→ **What you will do**:
Among the lines of the listing below, retype exactly those from the one containing "The width and" through the one containing "Click the TOTAL vote count label", both included. Do not include pictures.

→ **Supplied data**:
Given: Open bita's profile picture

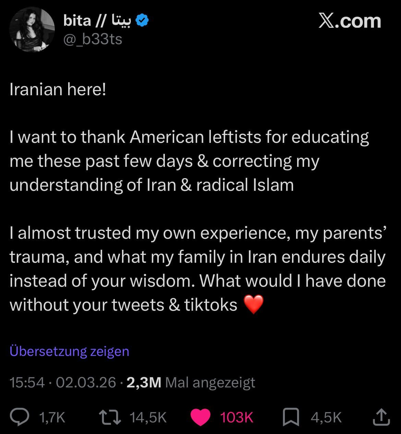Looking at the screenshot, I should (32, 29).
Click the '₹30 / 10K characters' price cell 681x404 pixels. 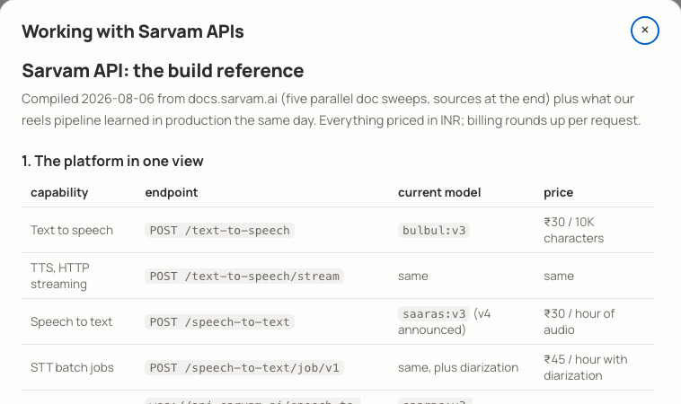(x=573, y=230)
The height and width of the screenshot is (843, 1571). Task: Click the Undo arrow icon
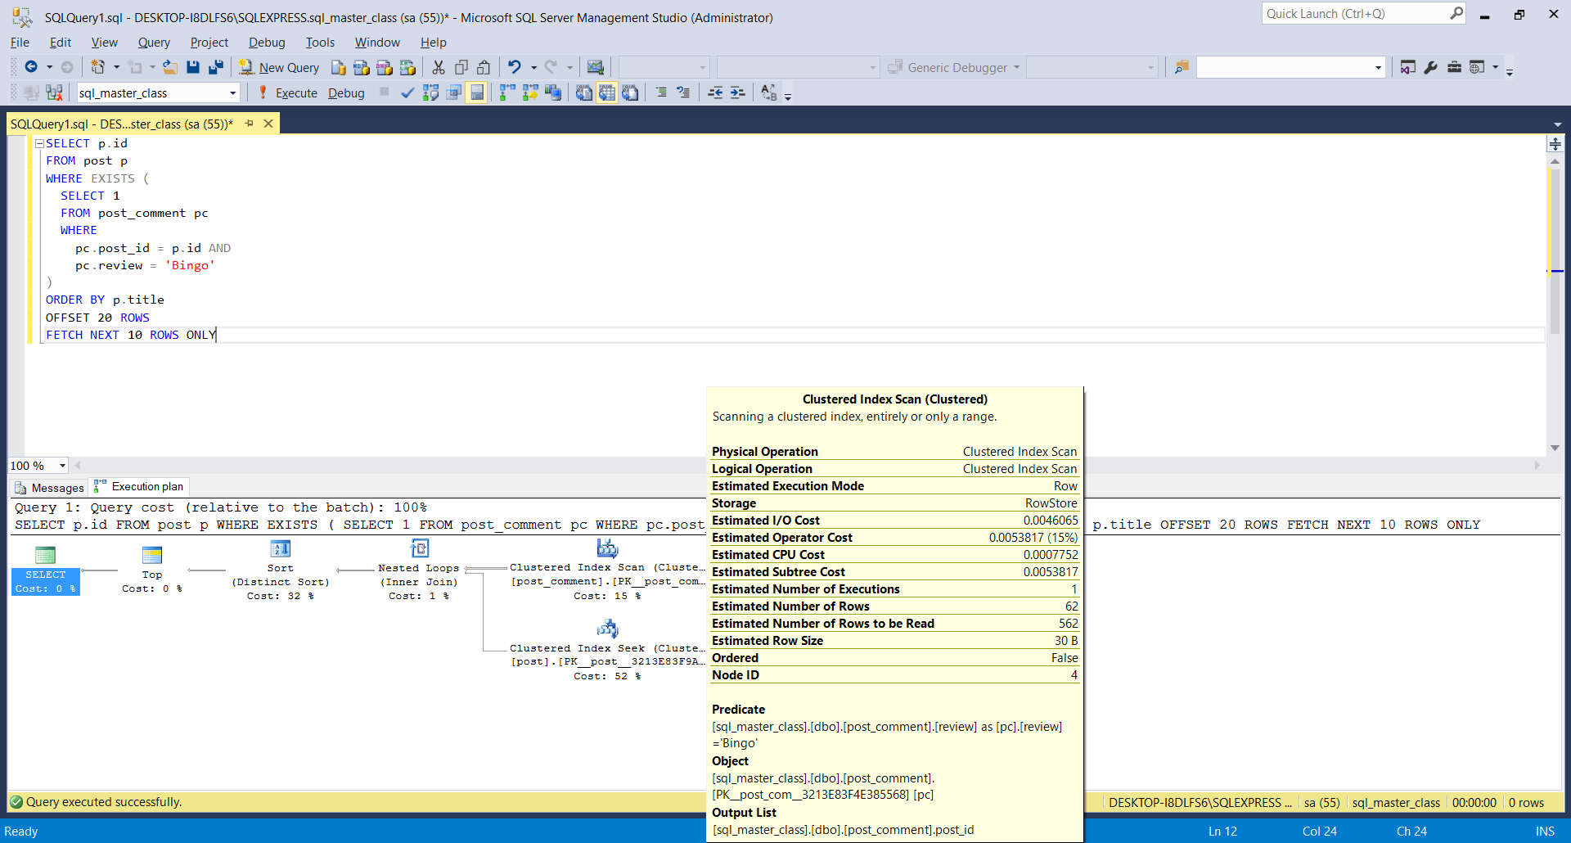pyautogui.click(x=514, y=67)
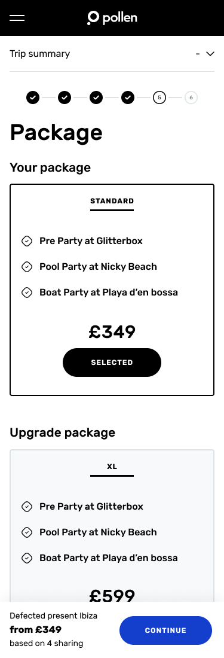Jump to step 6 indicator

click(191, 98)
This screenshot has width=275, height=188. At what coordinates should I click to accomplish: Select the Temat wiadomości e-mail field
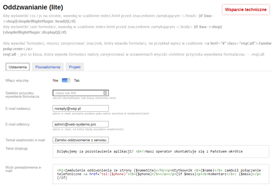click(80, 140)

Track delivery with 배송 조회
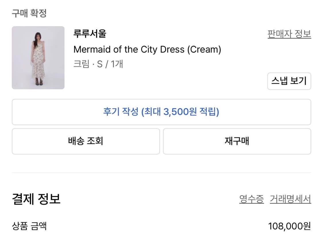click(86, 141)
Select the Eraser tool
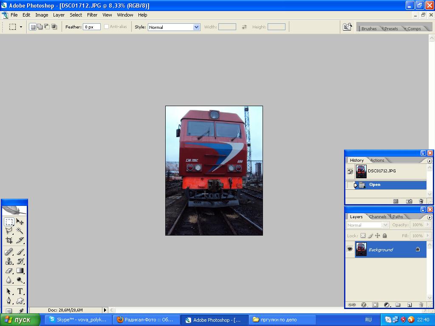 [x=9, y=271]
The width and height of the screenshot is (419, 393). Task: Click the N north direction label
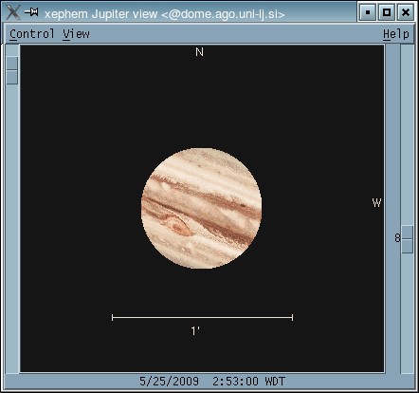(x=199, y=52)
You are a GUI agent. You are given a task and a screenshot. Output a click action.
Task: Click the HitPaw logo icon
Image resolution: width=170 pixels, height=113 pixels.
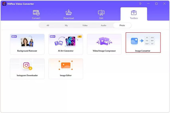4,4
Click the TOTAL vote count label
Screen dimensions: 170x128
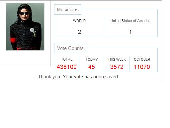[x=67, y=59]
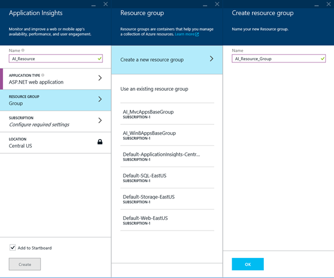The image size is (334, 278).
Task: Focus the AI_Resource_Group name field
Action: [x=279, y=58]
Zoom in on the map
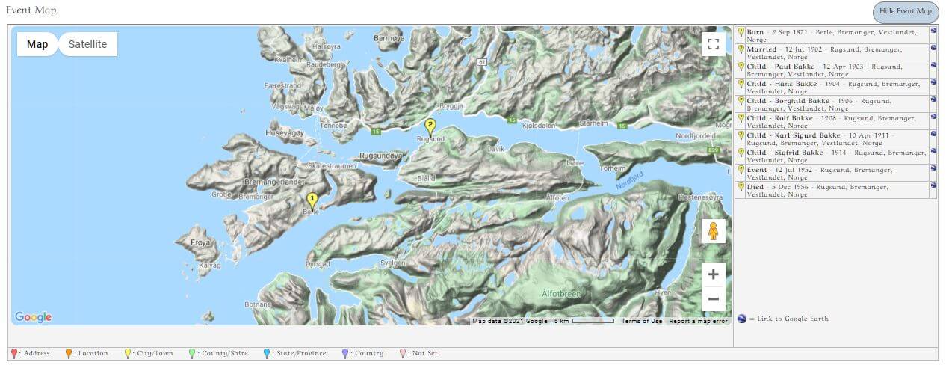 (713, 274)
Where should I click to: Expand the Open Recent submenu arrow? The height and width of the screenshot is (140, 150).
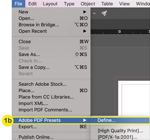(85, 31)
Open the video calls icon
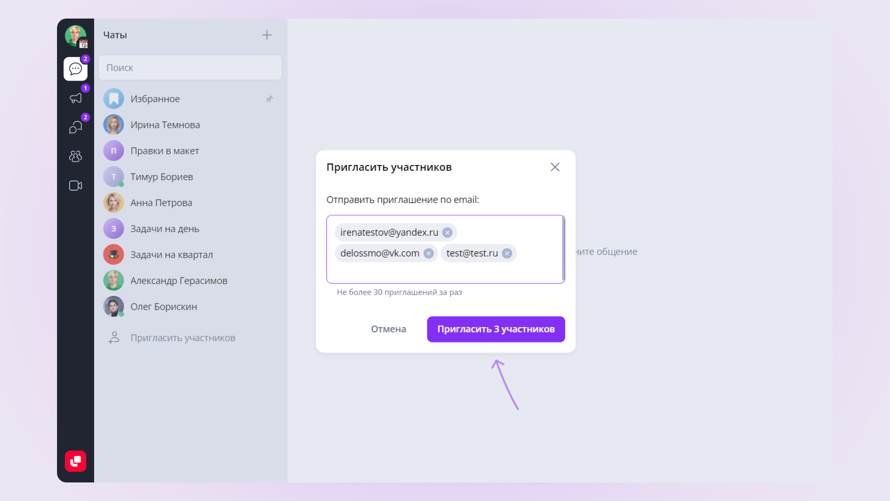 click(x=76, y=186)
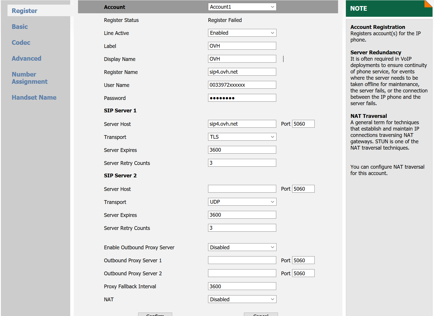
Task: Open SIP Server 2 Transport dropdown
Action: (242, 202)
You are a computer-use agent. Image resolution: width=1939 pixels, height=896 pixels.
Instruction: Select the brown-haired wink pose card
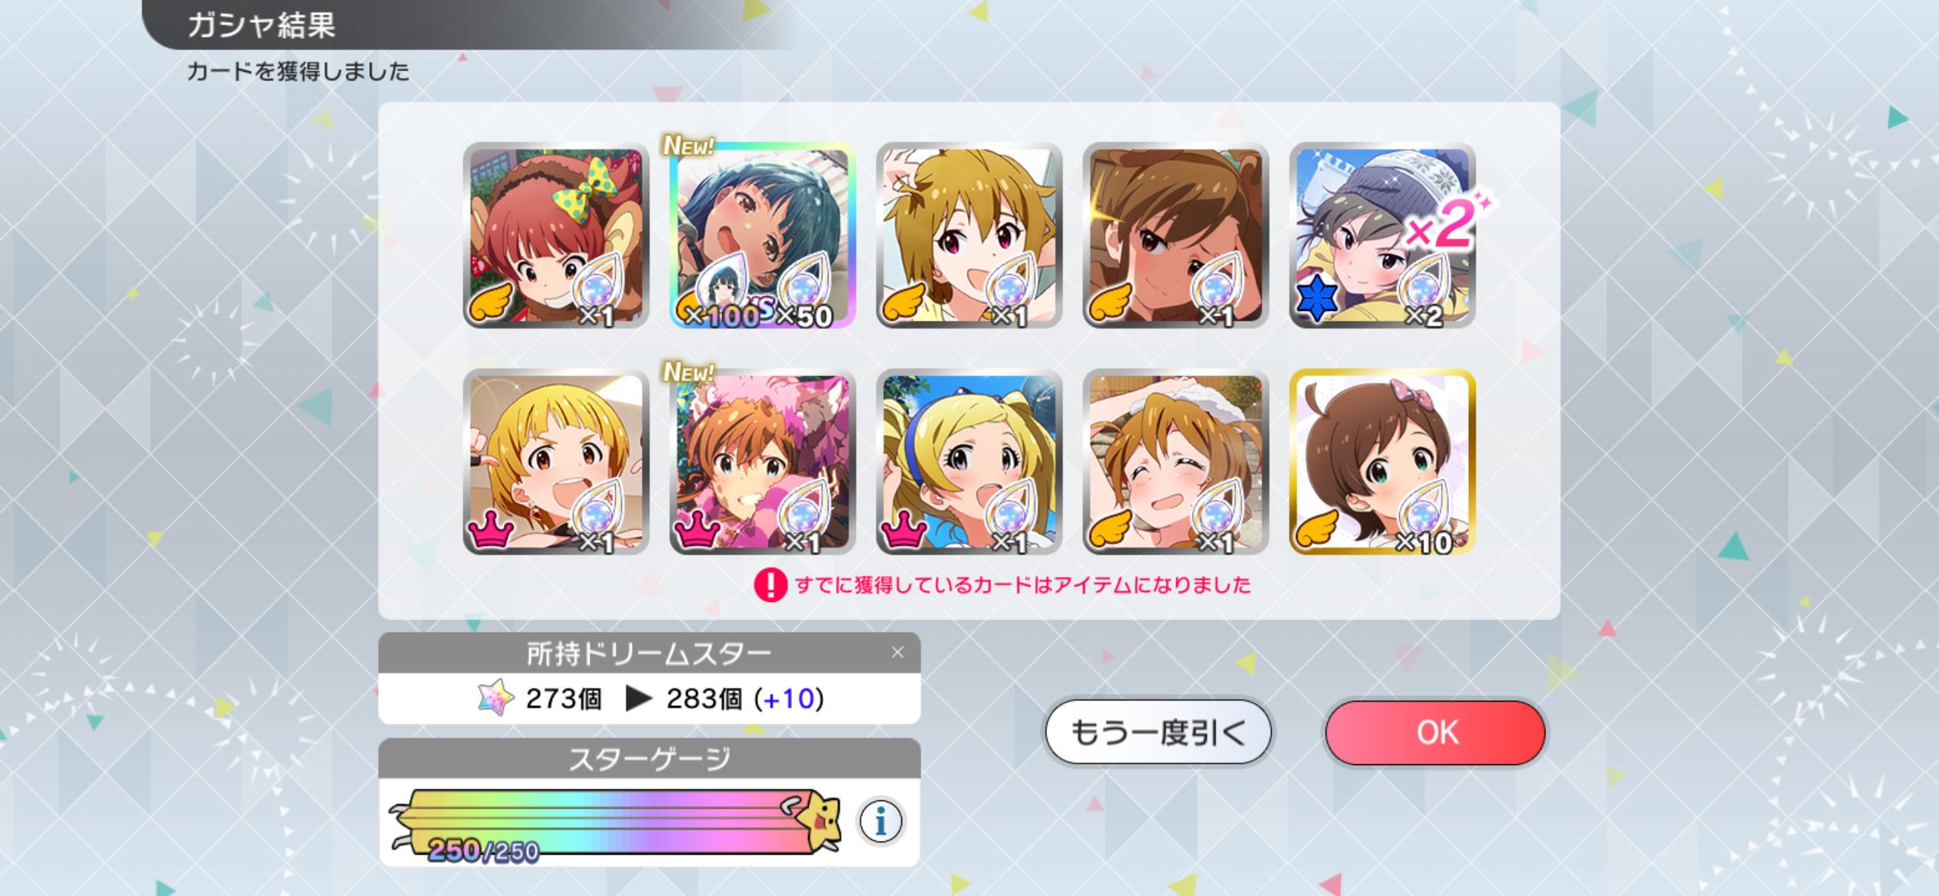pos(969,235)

→ **Result**:
The width and height of the screenshot is (419, 393). Task: Click the N north direction label
(x=199, y=52)
You are a GUI agent. You are given a task and a screenshot. Output a click action.
Task: Click the HitPaw logo icon
Image resolution: width=170 pixels, height=113 pixels.
4,4
Click the TOTAL vote count label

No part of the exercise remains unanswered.